§ **Task requirements**
Extract, word for word, the part of the Brezhnev-era text starting at "The years after Khrushchev were" and ending at "conservative and ossified.".

The Brezhnev Era

Russia Table of Contents

The regime that followed Khrushchev took a much more conservative approach to most problems. Stalinism did not return, but there was less latitude for individual expression. Foreign relations continued to roller-coaster, with the invasion of Afghanistan in 1979 constituting a major setback for relations with the West. The Soviet economy continued to falter, reaping no apparent benefit from the end of Khrushchev's economic experimentation.

The Rise of Brezhnev

Leonid BrezhnevAfter removing Khrushchev from power, the leaders of the Politburo (as the Presidium was renamed in 1966 by the Twenty-Third Party Congress) and Secretariat again established a collective leadership. As was the case following Stalin's death, several individuals, including Aleksey Kosygin, Nikolay Podgornyy, and Leonid Brezhnev, contended for power behind a facade of unity. Kosygin accepted the position of prime minister, which he held until his retirement in 1980. Brezhnev, who took the post of first secretary, may have been viewed originally by his colleagues as an interim appointee.

Born to a Russian worker's family in 1906, Brezhnev became a Khrushchev protégé early in his career and through his patron's influence rose to membership in the Presidium. As his own power grew, Brezhnev built up a coterie of followers whom he, as first secretary, gradually maneuvered into powerful positions. At the same time, Brezhnev slowly demoted or isolated possible contenders for his office. For instance, in December 1965 he succeeded in elevating Podgornyy to the ceremonial position of chairman of the Presidium of the Supreme Soviet, the highest legislative organization in the government, thus eliminating him as a rival. But Brezhnev's rise was very gradual; only in 1971, when he succeeded in appointing four close associates to the Politburo, did it become clear that his was the most influential voice in the collective leadership. After several more personnel changes, Brezhnev assumed the chairmanship of the Presidium of the Supreme Soviet in 1977, confirming his primacy in both party and state.

The years after Khrushchev were notable for the stability of the cadres, groups of activists in responsible and influential positions in the party and state apparatus. By introducing the slogan "Trust in Cadres" in 1965, Brezhnev won the support of many bureaucrats wary of the constant reorganizations of the Khrushchev era and eager for security in established hierarchies. Indicative of the stability of the period is the fact that nearly half of the Central Committee members in 1981 were holdovers from fifteen years earlier. The corollary to this stability was the aging of Soviet leaders; the average age of Politburo members rose from fifty-five in 1966 to sixty-eight in 1982. The Soviet leadership (or the "gerontocracy," as it was referred to in the West) became increasingly conservative and ossified.

Conservative policies characterized the regime's agenda in the years after Khrushchev. Upon assuming power, the collective leadership not only reversed such Khrushchev policies as the bifurcation of the party, it also halted de-Stalinization. Indeed, favorable references to the dead dictator began to appear. The Soviet constitution of 1977, although differing in certain respects from the 1936 Stalin document, retained the general thrust of the latter. In contrast to the relative cultural freedom permitted during the early Khrushchev years, Brezhnev and his colleagues continued the more restrictive line of the later Khrushchev era. The leadership was unwilling or unable to employ Stalinist means to control Soviet society; instead, it opted to use repressive tactics against political dissidents even after the Soviet Union signed the Helsinki Accords of 1975, which bound signatory nations to higher standards of human rights observance. Dissidents persecuted during this time included writers and activists in outlawed religious, nationalist, and human rights movements. In the latter part of the Brezhnev era, the regime tolerated popular expressions of anti-Semitism. Under conditions of "developed socialism" (the historical stage that the Soviet Union attained in 1977, according to the CPSU), the precepts of Marxism-Leninism were taught and reinforced as a means to bolster the authority of the regime rather than as a tool for revolutionary action.

§ **Entries provided**
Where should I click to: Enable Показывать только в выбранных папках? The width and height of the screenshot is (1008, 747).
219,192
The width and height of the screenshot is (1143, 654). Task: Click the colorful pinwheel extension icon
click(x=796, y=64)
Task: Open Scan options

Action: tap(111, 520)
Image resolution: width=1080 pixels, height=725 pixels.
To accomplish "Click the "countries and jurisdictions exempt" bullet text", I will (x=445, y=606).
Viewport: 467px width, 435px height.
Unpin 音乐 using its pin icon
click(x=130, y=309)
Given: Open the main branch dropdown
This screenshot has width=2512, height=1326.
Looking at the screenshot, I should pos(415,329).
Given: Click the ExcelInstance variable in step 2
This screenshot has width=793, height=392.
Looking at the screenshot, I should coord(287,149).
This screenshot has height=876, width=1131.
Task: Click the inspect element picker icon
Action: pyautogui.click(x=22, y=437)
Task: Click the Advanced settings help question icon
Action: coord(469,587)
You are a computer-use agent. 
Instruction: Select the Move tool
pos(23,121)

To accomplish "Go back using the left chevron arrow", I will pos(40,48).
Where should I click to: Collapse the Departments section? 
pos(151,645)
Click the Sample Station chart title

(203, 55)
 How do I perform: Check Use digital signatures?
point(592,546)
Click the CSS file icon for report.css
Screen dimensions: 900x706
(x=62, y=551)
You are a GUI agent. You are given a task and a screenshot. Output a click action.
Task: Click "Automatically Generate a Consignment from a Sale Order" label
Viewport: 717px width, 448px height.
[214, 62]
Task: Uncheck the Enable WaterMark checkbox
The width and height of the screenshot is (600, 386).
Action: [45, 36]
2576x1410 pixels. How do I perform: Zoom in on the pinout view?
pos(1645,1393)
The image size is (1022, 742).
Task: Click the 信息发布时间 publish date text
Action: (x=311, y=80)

§ **Reply to the task**
The years after Khrushchev were notable for the stability of the cadres, groups of activists in responsible and influential positions in the party and state apparatus. By introducing the slogan "Trust in Cadres" in 1965, Brezhnev won the support of many bureaucrats wary of the constant reorganizations of the Khrushchev era and eager for security in established hierarchies. Indicative of the stability of the period is the fact that nearly half of the Central Committee members in 1981 were holdovers from fifteen years earlier. The corollary to this stability was the aging of Soviet leaders; the average age of Politburo members rose from fifty-five in 1966 to sixty-eight in 1982. The Soviet leadership (or the "gerontocracy," as it was referred to in the West) became increasingly conservative and ossified.